I have a son who is in a very "Left Brain" environment! Ben's a sophomore at Michigan Tech studying mechanical engineering. He does keep his right brain involved! He plays his viola with the Keweenaw Symphony.

  • A 2000 Georgia Tech study indicates that a student who participates in at least one college elective music course is 4.5 times more likely to stay in college than the general student population.
    – Dr. Denise C. Gardner, Effects of Music Courses on Retention, Georgia Tech, 2000
  • The part of the brain responsible for planning, foresight, and coordination is substantially larger for instrumental musicians than for the general public.
    – “Music On the Mind,” Newsweek, July 24, 2000
  • A research team exploring the link between music and intelligence reports that music training - specifically piano instruction - is far superior to computer instruction in dramatically enhancing children’s abstract reasoning skills necessary for learning math and science.
    – Dr. Frances Rauscher and Dr. Gordon Shaw, Neurological Research, University of California at Irvine, February, 1997
  • Physician and biologist Lewis Thomas studied the undergraduate majors of medial school applicants. He found that sixty- six percent (66%) of music majors who applied to medical school were admitted, the highest percentage of any group. Forty-four percent (44%) of biochemistry majors were admitted.

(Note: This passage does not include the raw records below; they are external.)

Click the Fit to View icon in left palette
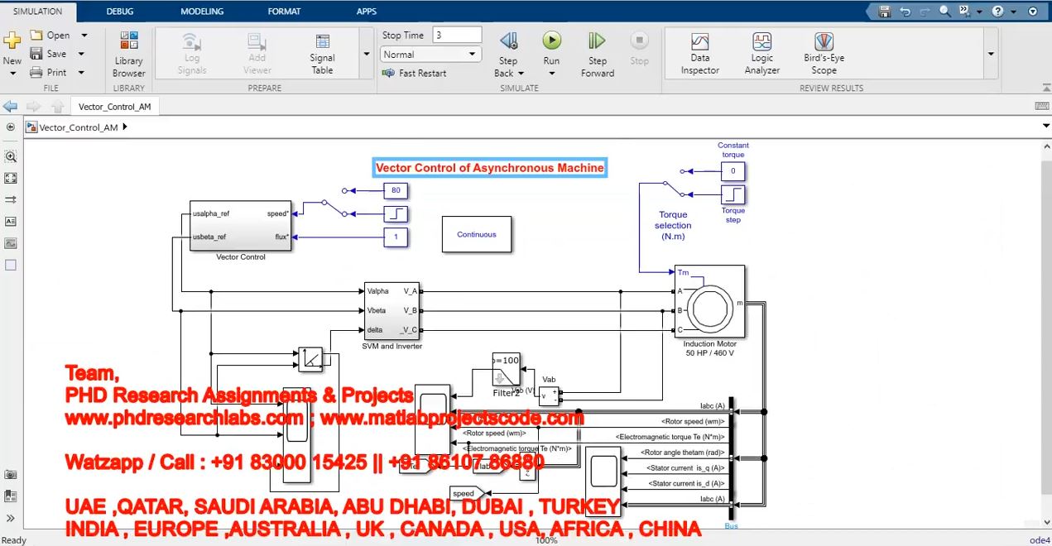1052x546 pixels. point(11,178)
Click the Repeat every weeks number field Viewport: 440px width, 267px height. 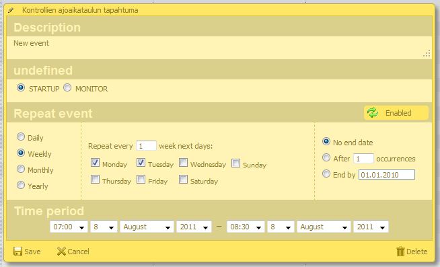(x=146, y=146)
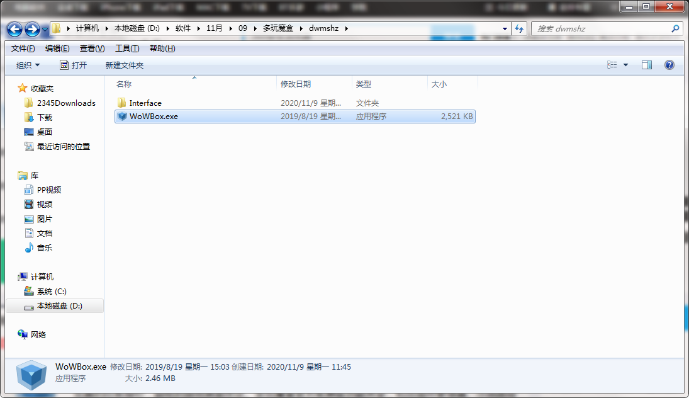Open the 工具(T) menu
This screenshot has height=398, width=689.
coord(127,48)
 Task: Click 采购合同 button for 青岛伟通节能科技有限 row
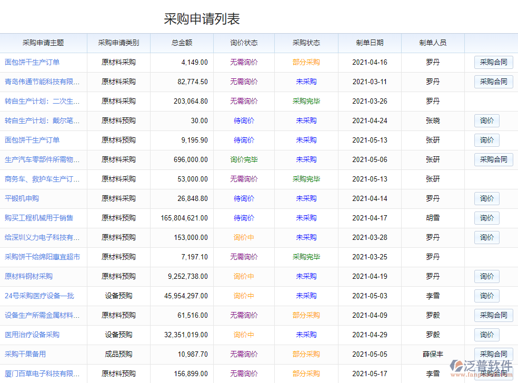coord(493,82)
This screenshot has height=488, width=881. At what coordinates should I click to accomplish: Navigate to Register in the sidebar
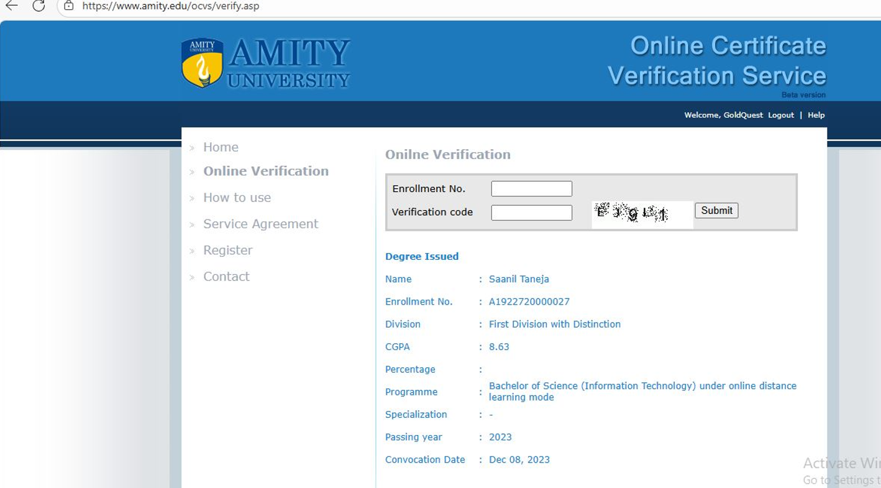pos(227,251)
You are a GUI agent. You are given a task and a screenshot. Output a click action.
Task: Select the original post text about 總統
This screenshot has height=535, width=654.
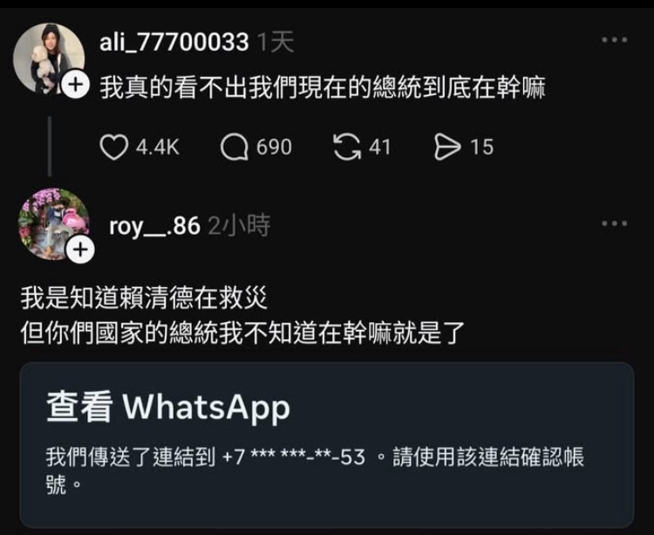click(323, 87)
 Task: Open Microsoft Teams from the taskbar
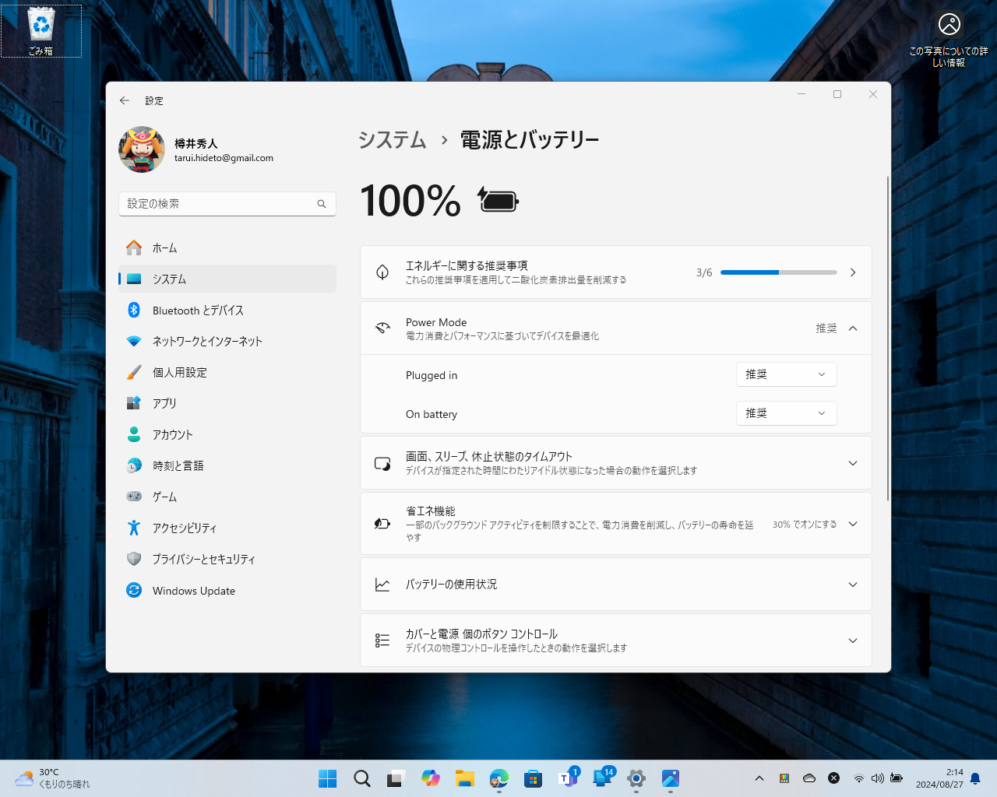coord(567,778)
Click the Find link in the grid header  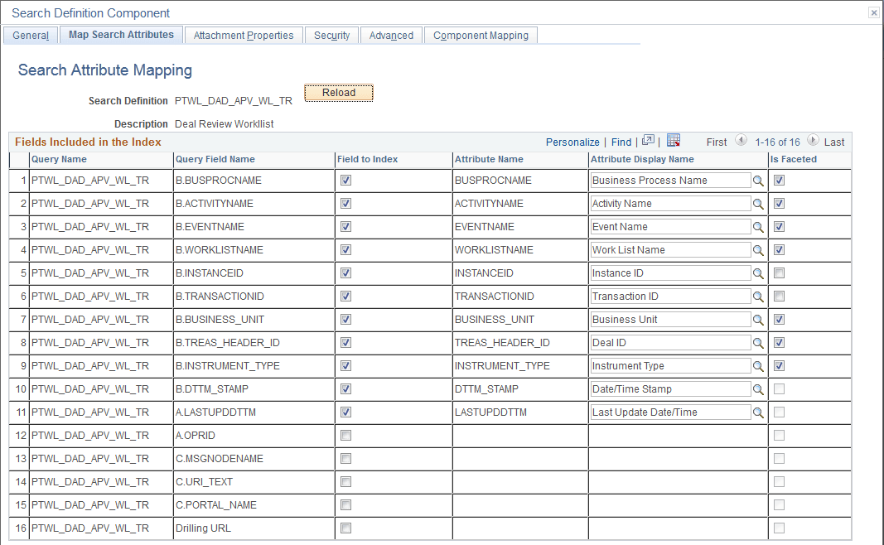tap(621, 142)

    – “The Case for Music in the Schools,” Phi Delta Kappan, 1994
  • College students majoring in music achieve scores higher than students of all other majors on college reading exams.
    – Carl Hartman, “Arts May Improve Students’ Grades,” The Associated Press, October, 1999
  • Music students demonstrate less test anxiety and performance anxiety than students who do not study music.

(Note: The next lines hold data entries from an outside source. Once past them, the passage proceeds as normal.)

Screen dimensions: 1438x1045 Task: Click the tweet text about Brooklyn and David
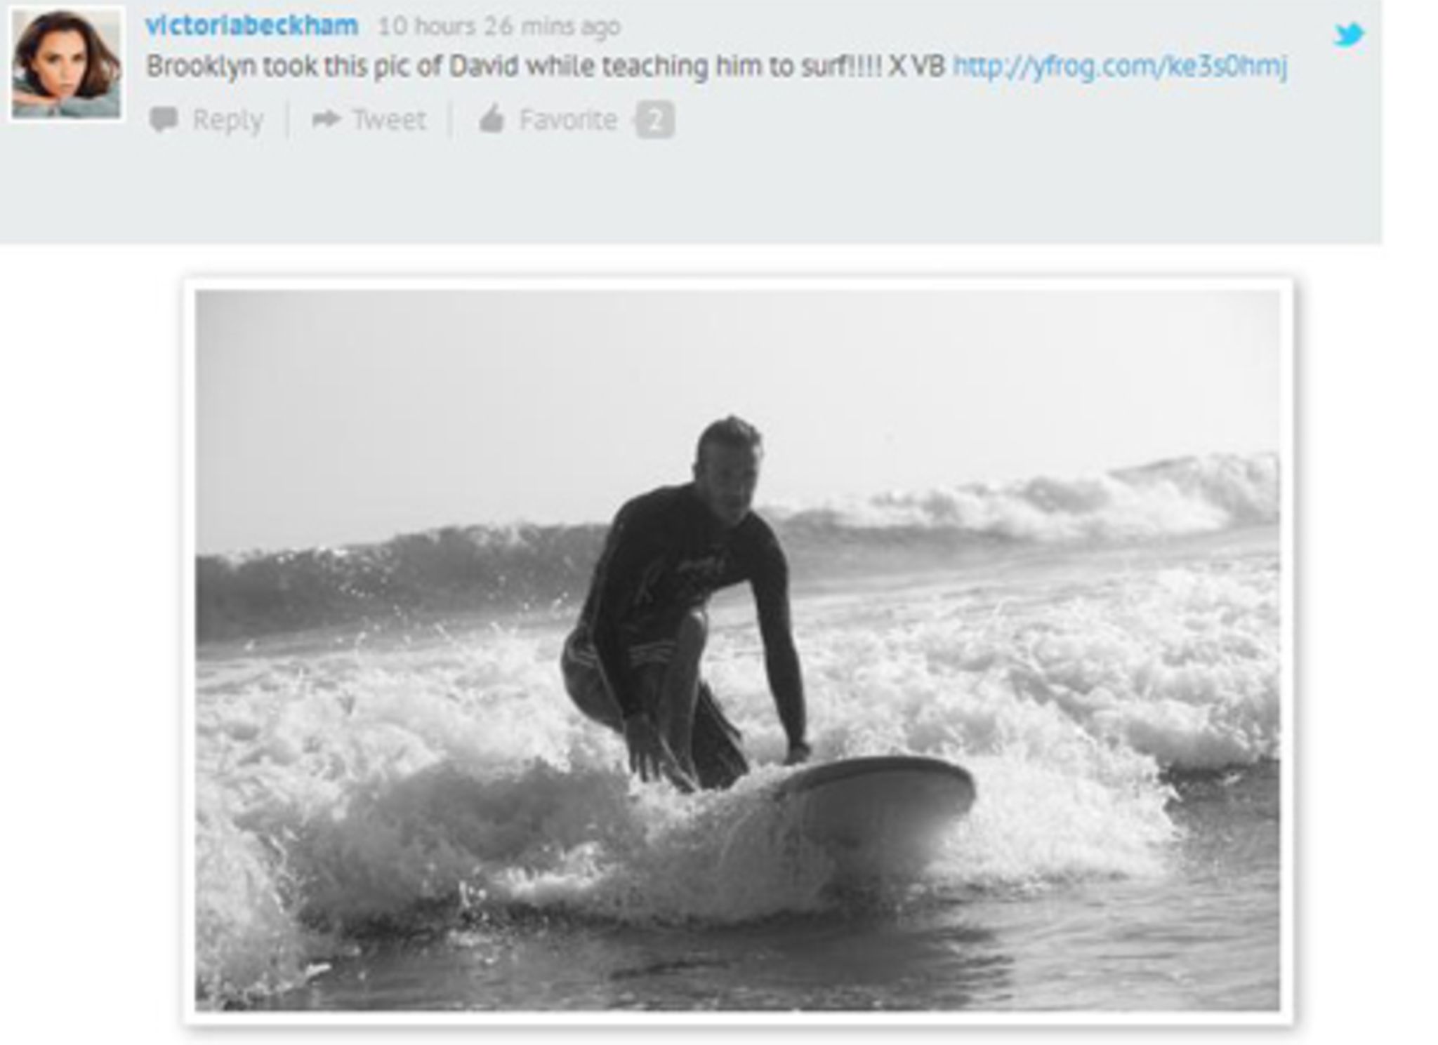pyautogui.click(x=546, y=67)
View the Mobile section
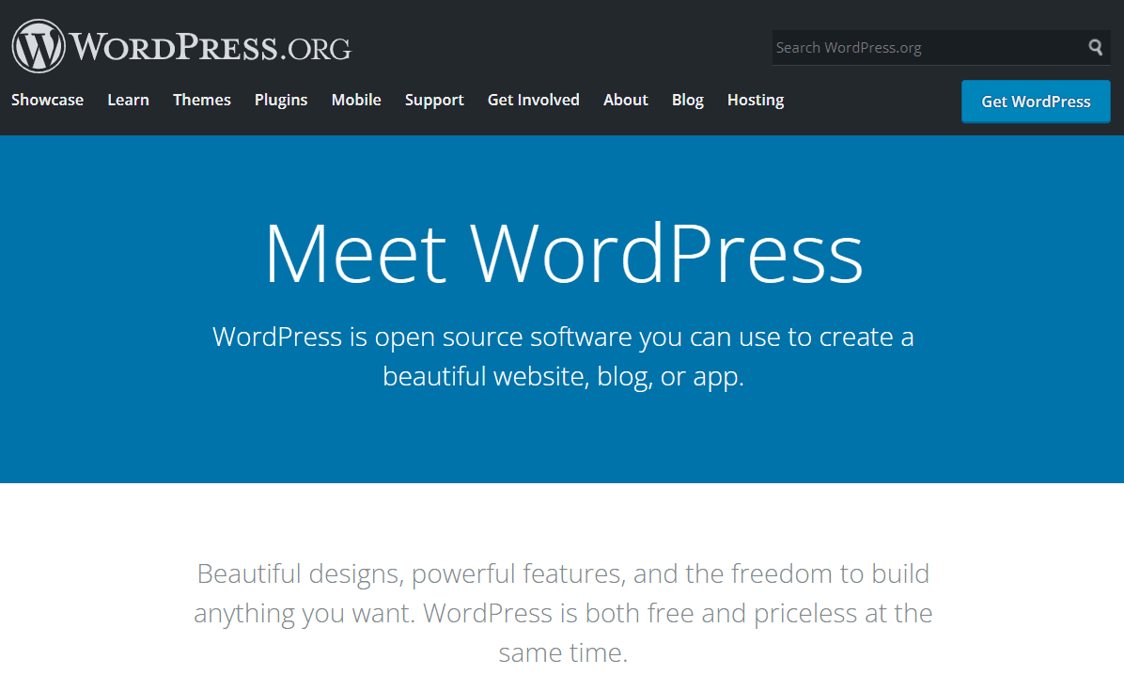1124x675 pixels. (355, 100)
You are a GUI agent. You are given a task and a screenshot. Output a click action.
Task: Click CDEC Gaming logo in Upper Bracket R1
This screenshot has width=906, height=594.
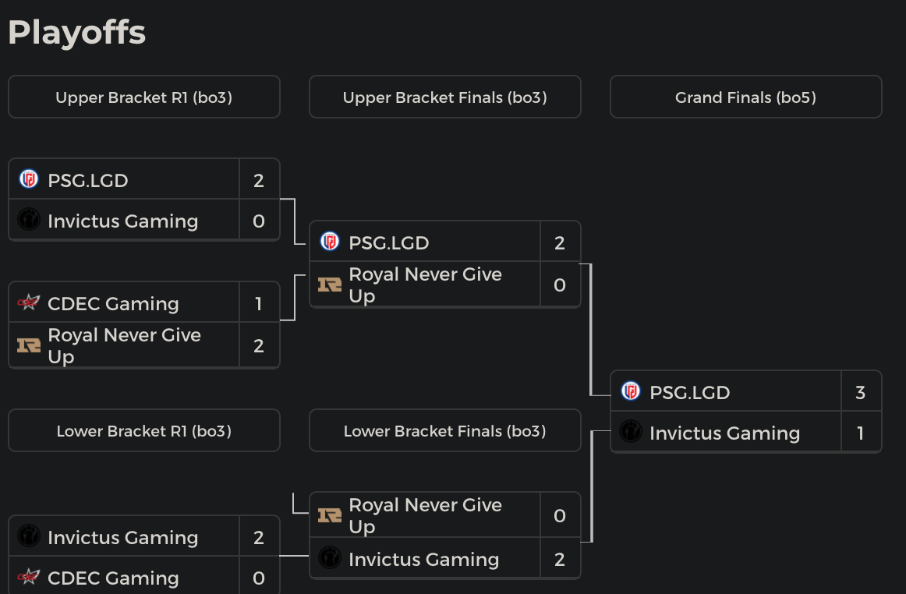[x=29, y=302]
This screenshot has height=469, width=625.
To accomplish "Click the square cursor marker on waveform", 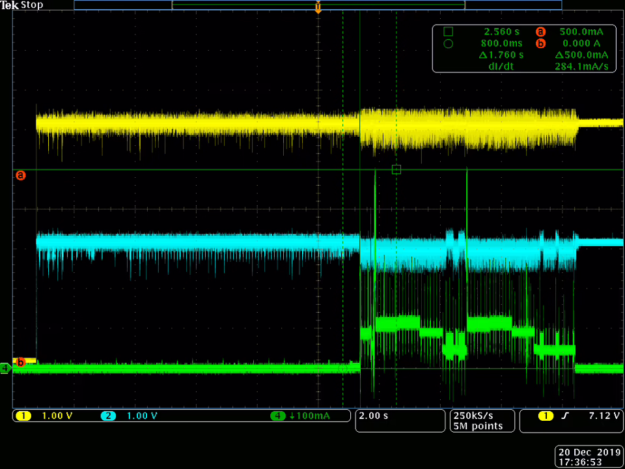I will pyautogui.click(x=396, y=169).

    – “College-Age Musicians Emotionally Healthier than Non-Musician Counterparts,” Houston Chronicle, 1998
  • On the 1999 SAT, music students continued to outperform their non-arts peers, scoring 61 points higher on the verbal portion and 42 points higher on the math portion of the exam.

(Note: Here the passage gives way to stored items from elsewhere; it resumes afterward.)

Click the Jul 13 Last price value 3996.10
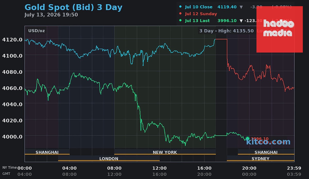The height and width of the screenshot is (179, 309). tap(227, 21)
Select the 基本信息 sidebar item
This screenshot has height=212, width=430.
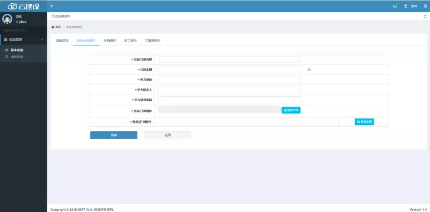[x=17, y=50]
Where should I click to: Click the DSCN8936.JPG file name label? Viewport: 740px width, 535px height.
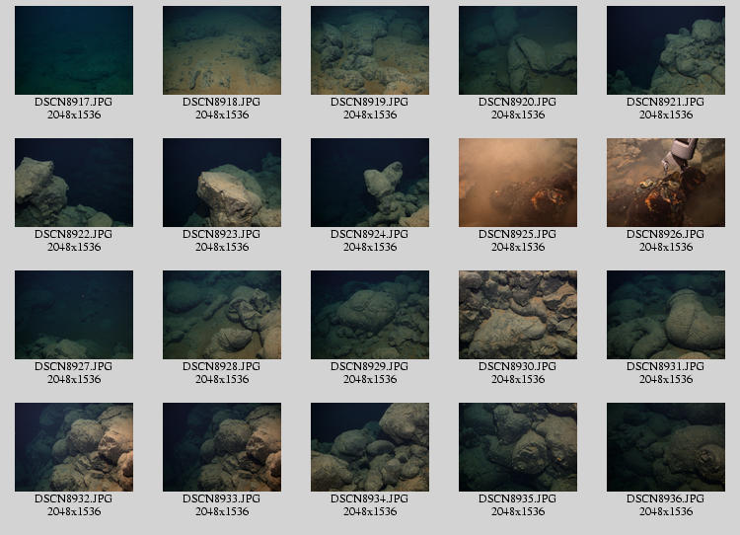pyautogui.click(x=666, y=498)
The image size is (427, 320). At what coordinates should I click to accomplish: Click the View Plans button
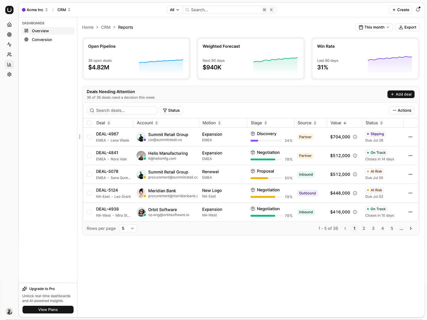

    – Steven M. Demorest and Steven J. Morrison, “Does Music Make You Smarter?,” Music Educators Journal, September, 2000
  • Researchers at the University of Muenster in Germany have discovered that music lessons in childhood actually enlarge parts of the brain. An area used to analyze the pitch of a musical note is enlarged 25% in musicians compared to people who have never played an instrument. The earlier the musicians were when they started musical training, the bigger this area of the brain appears to be.
    – Pantev et al., Nature, April 23, 1998
  • Research shows when a child listens to classical music the right hemisphere of the brain is activated, but when a child studies a musical instrument both left and right hemispheres of the brain “light up.” Significantly, the areas that become activated are the same areas that are involved in analytical and mathematical thinking.
    – Dee Dickinson, “Music and the Mind,” New Horizons for Learning, 1993
  • The Pittsburgh, Pennsylvania School District analyzed its 1997 dropout rate in terms of students’ musical experience. Students with no ensemble performance experience had a dropout rate of 7.4 percent. Students with one to two years of ensemble experience had a dropout rate of 1 percent, and those with three or more years of performance experience had a dropout rate of 0.0 percent.
    – Eleanor Chute, “Music and Art Lessons Do More Than Complement Three R’s,” Pittsburgh Post-Gazette, April 13, 1998
These quotes I found here at UAH's Music auditions webpage. It's this article: Why Study Music? by Dr. Don Bowyer and the whole page is fun to read.